"They'll be wanting me with odd jobs;
we'll be after getting along some way," she said with satisfaction.
"March is a long month, so it is--there'll be plinty time for change
before the ind of it," said Mary Cassidy hopefully. "The agent will be
thinking whatever can he do; sure he's very ingenious. Look at him how
well he persuaded the directors to l'ave off wit' making cotton cloth
like everybody else, and catch a chance wit' all these new linings and
things! He's done very well, too. There bees no sinse in a shut-down
anny way, the looms and cards all suffers and the bands all slacks if
they don't get stiff. I'd sooner pay folks to tind their work whatever
it cost."
"'Tis true for you," agreed Mrs.
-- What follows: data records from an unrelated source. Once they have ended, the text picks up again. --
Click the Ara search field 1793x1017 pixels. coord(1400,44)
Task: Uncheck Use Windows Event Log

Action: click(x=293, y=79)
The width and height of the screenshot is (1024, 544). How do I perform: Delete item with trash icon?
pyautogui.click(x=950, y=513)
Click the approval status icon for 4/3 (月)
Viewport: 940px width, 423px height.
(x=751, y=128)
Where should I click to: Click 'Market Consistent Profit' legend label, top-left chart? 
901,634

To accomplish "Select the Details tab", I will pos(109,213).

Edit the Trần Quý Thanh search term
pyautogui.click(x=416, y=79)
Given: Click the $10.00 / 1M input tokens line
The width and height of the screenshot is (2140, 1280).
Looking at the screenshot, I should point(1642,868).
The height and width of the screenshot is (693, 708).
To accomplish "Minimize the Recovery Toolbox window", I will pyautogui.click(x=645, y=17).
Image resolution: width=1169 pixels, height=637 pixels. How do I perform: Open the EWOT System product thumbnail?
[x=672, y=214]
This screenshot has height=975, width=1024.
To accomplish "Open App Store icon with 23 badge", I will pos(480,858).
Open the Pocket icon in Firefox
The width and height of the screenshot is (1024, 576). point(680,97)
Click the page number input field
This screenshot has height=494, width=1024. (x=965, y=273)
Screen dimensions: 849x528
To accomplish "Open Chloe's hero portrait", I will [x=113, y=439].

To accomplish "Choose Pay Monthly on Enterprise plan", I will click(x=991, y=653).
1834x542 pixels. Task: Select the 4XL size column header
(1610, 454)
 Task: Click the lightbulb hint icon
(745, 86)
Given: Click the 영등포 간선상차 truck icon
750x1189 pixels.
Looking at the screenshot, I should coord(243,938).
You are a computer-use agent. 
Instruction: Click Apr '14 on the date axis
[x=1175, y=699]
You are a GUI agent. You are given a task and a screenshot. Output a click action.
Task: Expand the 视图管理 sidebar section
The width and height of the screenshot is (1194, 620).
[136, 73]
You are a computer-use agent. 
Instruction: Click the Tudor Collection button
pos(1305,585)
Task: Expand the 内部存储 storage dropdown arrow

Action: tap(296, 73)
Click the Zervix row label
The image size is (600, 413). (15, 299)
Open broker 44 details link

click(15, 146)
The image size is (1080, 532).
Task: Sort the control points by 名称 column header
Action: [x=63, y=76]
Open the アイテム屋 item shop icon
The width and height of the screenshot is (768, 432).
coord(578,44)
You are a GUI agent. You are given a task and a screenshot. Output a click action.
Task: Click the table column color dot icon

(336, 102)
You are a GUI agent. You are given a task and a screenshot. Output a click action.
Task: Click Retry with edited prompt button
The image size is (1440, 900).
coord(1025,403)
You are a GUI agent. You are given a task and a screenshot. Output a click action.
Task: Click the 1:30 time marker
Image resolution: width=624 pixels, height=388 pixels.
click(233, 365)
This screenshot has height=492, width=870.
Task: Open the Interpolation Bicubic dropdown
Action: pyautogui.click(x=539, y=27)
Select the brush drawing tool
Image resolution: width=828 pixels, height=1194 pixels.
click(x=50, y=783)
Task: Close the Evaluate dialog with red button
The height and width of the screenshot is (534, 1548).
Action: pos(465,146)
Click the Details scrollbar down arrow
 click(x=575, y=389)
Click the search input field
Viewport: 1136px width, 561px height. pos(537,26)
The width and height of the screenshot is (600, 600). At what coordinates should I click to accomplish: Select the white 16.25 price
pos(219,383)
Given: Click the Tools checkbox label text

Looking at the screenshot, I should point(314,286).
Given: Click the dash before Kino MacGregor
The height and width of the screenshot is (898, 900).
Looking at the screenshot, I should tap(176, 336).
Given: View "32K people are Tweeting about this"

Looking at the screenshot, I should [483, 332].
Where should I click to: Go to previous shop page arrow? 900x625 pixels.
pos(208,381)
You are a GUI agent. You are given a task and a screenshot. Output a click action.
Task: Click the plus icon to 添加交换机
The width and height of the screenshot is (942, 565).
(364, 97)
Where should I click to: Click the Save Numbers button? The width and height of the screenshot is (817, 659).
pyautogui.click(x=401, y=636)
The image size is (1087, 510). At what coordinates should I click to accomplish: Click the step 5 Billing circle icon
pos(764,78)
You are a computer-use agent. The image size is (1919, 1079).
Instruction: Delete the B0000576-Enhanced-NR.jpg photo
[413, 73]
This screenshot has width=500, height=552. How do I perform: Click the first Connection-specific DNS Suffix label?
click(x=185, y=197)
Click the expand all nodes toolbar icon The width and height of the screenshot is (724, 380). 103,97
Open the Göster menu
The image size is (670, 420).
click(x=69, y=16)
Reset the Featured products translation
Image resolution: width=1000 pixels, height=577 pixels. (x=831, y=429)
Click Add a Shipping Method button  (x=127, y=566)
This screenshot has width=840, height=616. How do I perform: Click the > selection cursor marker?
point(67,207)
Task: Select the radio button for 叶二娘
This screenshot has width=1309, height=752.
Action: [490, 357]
Kilpatrick.
"What'll ye do wit' the shild, now she's no chance of pay, any more?"
asked Mary relentlessly, and poor Maggie's eyes grew dark with fright
as the conversation abruptly pointed her way. She sometimes waked up
in misery in Mrs. Kilpatrick's warm bed, crying for fear that she was
going to be sent back to the poorhouse.
"Maggie an' me's going to kape together awhile yet," said the good old
woman fondly. "She's very handy for me, so she is. We 'on't part with
'ach other whativer befalls, so we 'on't," and Maggie looked up with a
wistful smile, only half reassured. To her the shut-down seemed like
the end of the world.
Some of the French people took time by the forelock and boarded the
midnight train that very Saturday with all their possessions.